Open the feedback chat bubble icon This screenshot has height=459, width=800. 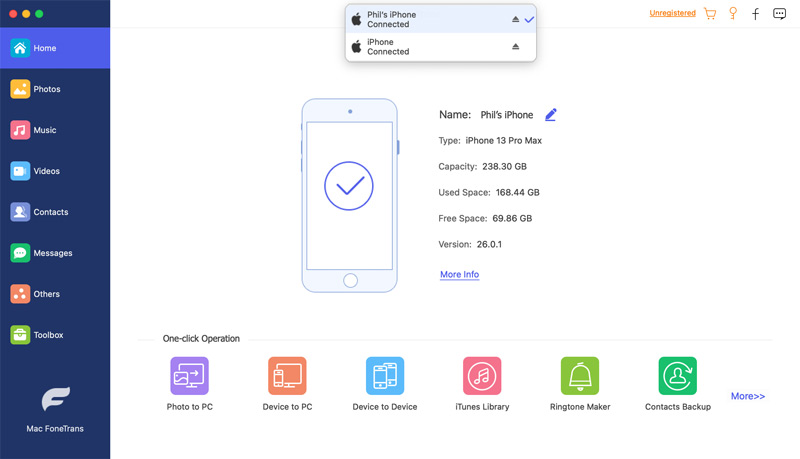(x=780, y=14)
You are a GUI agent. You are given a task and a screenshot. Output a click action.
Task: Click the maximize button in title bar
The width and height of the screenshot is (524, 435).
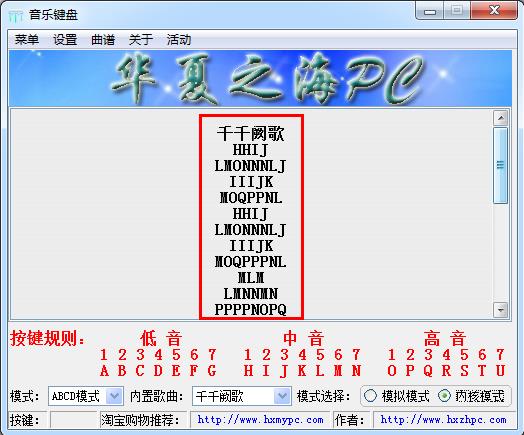[x=457, y=11]
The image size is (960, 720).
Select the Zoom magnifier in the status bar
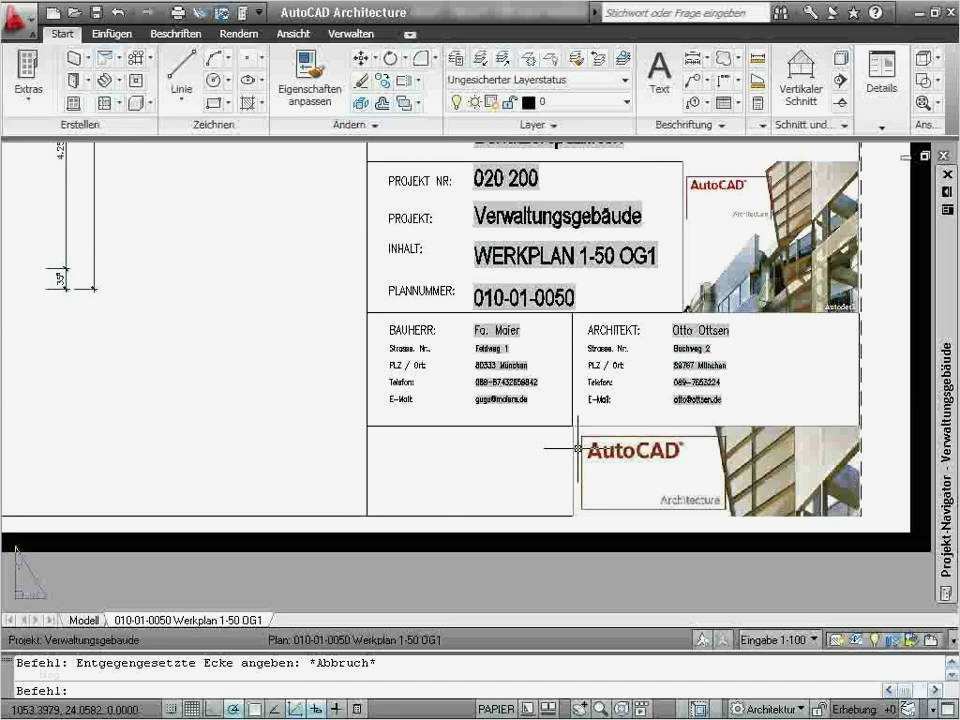[x=600, y=708]
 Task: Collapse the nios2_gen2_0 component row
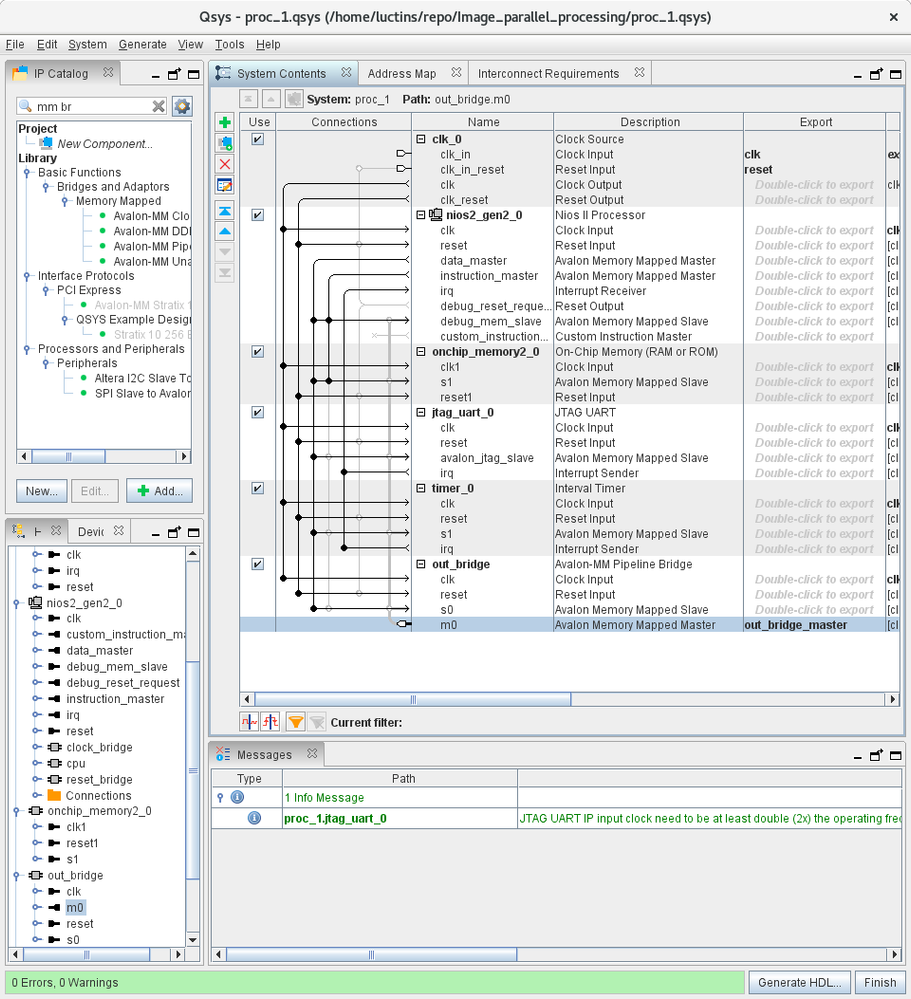pos(421,215)
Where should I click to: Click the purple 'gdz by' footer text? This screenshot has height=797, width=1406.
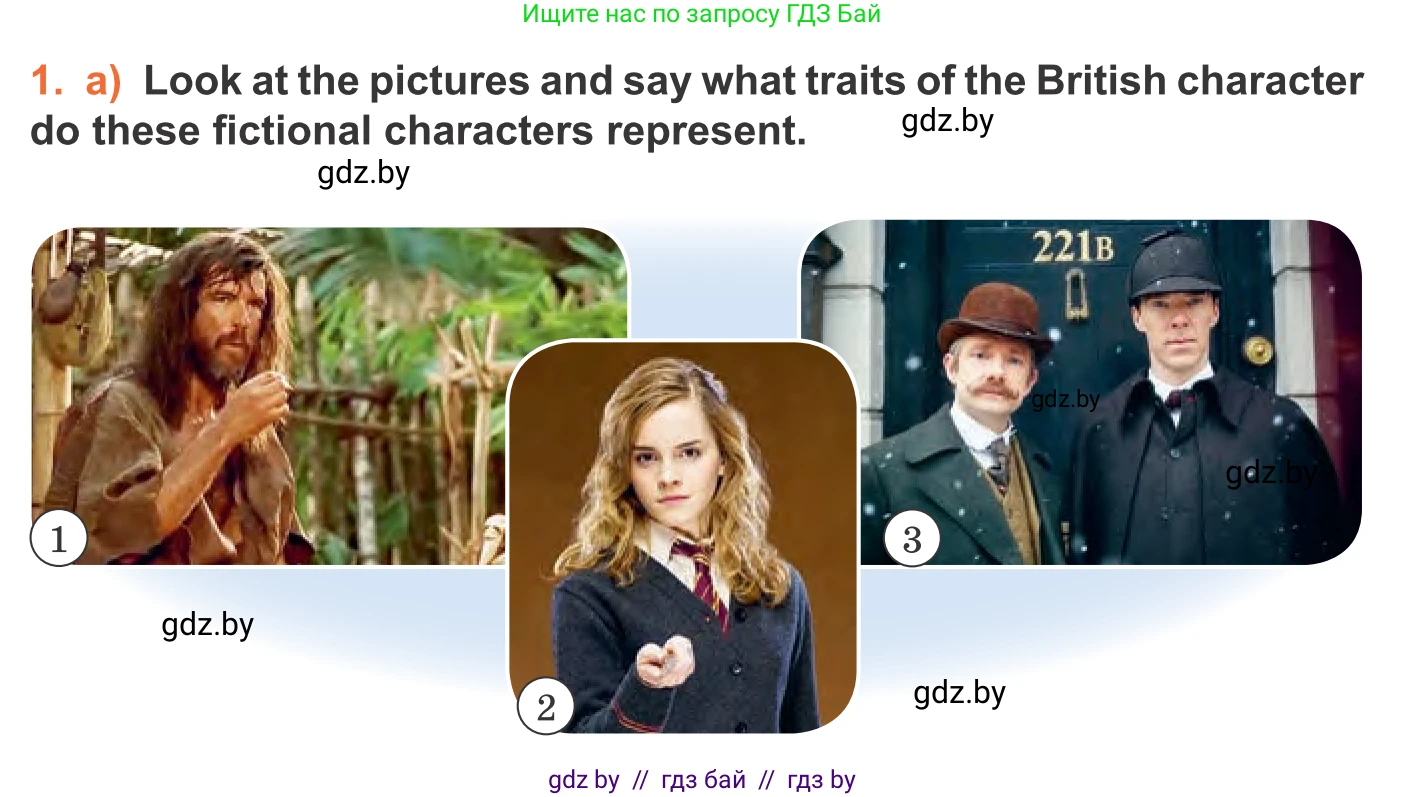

**********

(Assignment):
Leave the pictures out. Output exactly, and only, the lines from the one with "The width and" through the last line of the listing above, both included.

(Solved exercise):
The width and height of the screenshot is (524, 435).
[x=457, y=11]
The image size is (960, 720).
Select the Zoom magnifier in the status bar
[x=600, y=708]
 Task: Collapse the nios2_gen2_0 component row
pos(421,215)
Where should I click to: Click the purple 'gdz by' footer text? This screenshot has height=797, width=1406.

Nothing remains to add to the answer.